**TEXTO DE LEITURA:**
= = = = = = =

E quarenta anos e alguns meses depois, regressámos ao histórico Largo do Carmo…
Os gritos ensurdecedores da multidão que se acotovelava no
largo (Fascismo nunca mais! … Assassino!… Liberdade!...) chegavam através dos
vidros das janelas fechadas, até à sala do 1º andar do Quartel da GNR do Carmo,
onde sua Excelência, o Presidente do Conselho de Ministros, se tinha refugiado na
sequência das movimentações militares, registadas pelos seus eficientes serviços
de informações. A escolha do refúgio não podia ter sido melhor… A capacidade
defensiva do quartel era mínima, as hipóteses de escapar eram inexistentes.
Numa sala à parte, separado dos seus ministros que o tinham
acompanhado na retirada, Marcello Caetano encontrava-se, como sempre tinha
estado nos seus últimos tempos, dramaticamente só. E foi assim que ouviu as
rajadas de metralhadora disparadas pelas tropas da EPC, sob as ordens de
Salgueiro Maia.
Alguns projécteis foram-se alojar, por efeito de ricochete,
numa poltrona da sala da biblioteca e nalguns livros que estavam nos armários.
Marcello percebeu que a batalha estava perdida e aceita dialogar com os que o
cercavam para tentar garantir a sua segurança física. Era a única coisa que lhe
restava… A chaimite Bula começara já a aquecer os motores…
O resto da história é do conhecimento de todos. O poder
passaria, pelo menos formal e temporariamente, para o velho general do
monóculo, que ainda tentou deter os ventos que sopravam, mas acabou, ele também,
numa aflita e atrapalhada retirada para a vizinha Espanha, que vivia ainda os
últimos tempos da tenebrosa era franquista, a bordo de um helicóptero da Força
Aérea Portuguesa.

= = = = = = =

**DADOS RECOLHIDOS:**
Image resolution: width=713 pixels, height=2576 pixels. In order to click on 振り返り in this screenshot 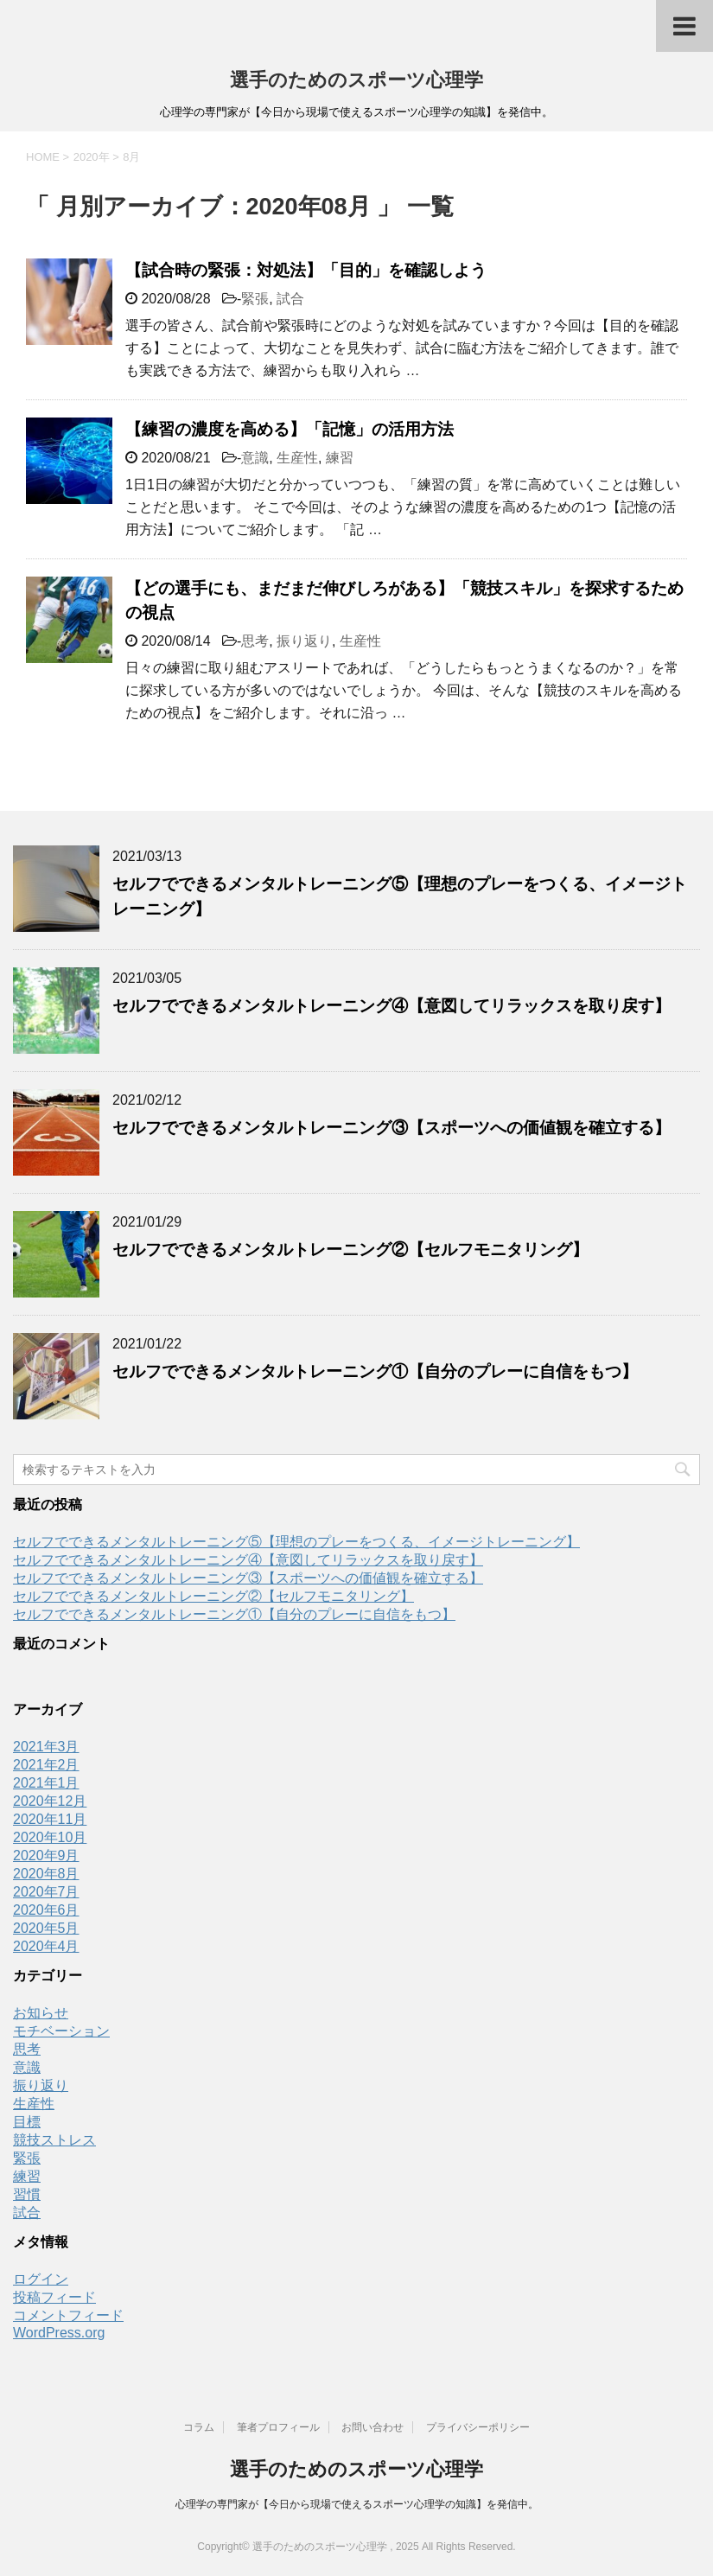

= = = = = = =

**TAREFA PROPOSTA 1:**
Reproduza, no texto sobre o Largo do Carmo, o trecho que vai de "Alguns projécteis foram-se" até "Aérea Portuguesa.".
**TAREFA PROPOSTA 2:**
Prossiga o texto sobre o Largo do Carmo a partir do ponto onde termina.
A listagem provém de outra fonte, independente deste texto.

**RESPOSTA 1:**
Alguns projécteis foram-se alojar, por efeito de ricochete,
numa poltrona da sala da biblioteca e nalguns livros que estavam nos armários.
Marcello percebeu que a batalha estava perdida e aceita dialogar com os que o
cercavam para tentar garantir a sua segurança física. Era a única coisa que lhe
restava… A chaimite Bula começara já a aquecer os motores…
O resto da história é do conhecimento de todos. O poder
passaria, pelo menos formal e temporariamente, para o velho general do
monóculo, que ainda tentou deter os ventos que sopravam, mas acabou, ele também,
numa aflita e atrapalhada retirada para a vizinha Espanha, que vivia ainda os
últimos tempos da tenebrosa era franquista, a bordo de um helicóptero da Força
Aérea Portuguesa.

**RESPOSTA 2:**
E foi então que, no passado sábado,
18 de Outubro, o Atrium rumou manhã cedo até ao Largo do Carmo. O objectivo era
o Núcleo Museológico da GNR, existente no histórico Quartel do Carmo. À nossa
espera estava o capitão Tiago Lopes, que nos acompanhou durante toda a visita.
De referir que o nosso companheiro José Cid, coautor do projecto do Núcleo de
parceria com o seu primo Jorge Cid, também esteve presente, o que permitiu um
enriquecimento da visita, com informações sobre a génese do projecto, a sua
evolução e os seus condicionalismos.
O espaço museológico está organizado
de um modo interessante, mostrando a evolução desta instituição através do
tempo, desde os seus “antepassados”, os Quadrilheiros, passando pela Guarda
Municipal até chegar à actual Guarda Nacional Republicana. As suas diversas
missões também estão representadas, a vigilância de fronteiras, o controlo de
veículos e mercadorias, a investigação laboratorial, etc. Apesar do ambiente
atraente e da simpatia do Cap. Tiago Lopes, alguns de nós não conseguiram
evitar que ao seu pensamento viessem as recordações da repressão exercida por
esta instituição sobre os trabalhadores e a população em geral, nos tempos
negros da ditadura. A imagem de Catarina Eufémia, assassinada por um soldado da
GNR, por momentos projectou-se nas vitrinas, frente aos nossos olhos.
Mas, sem branquear a história nem
esquecer o passado, “esta” GNR do Cap. Tiago não é de facto a mesma que a
“outra”, a que constituía o aparelho repressivo no qual assentava a ditadura, que
aqui terminou os seus dias, simbolicamente encurralada no bojo de uma chaimite,
em 25 de Abril de 1974.
Tivemos também a oportunidade de
conhecer as salas onde se desenrolaram os factos mais relevantes daquele dia,
inteiro e limpo, na bela imagem da Sophia, bem como visitar a varanda existente
nas traseiras do quartel, na qual se desfruta uma vista esplêndida sobre a
cidade de Lisboa.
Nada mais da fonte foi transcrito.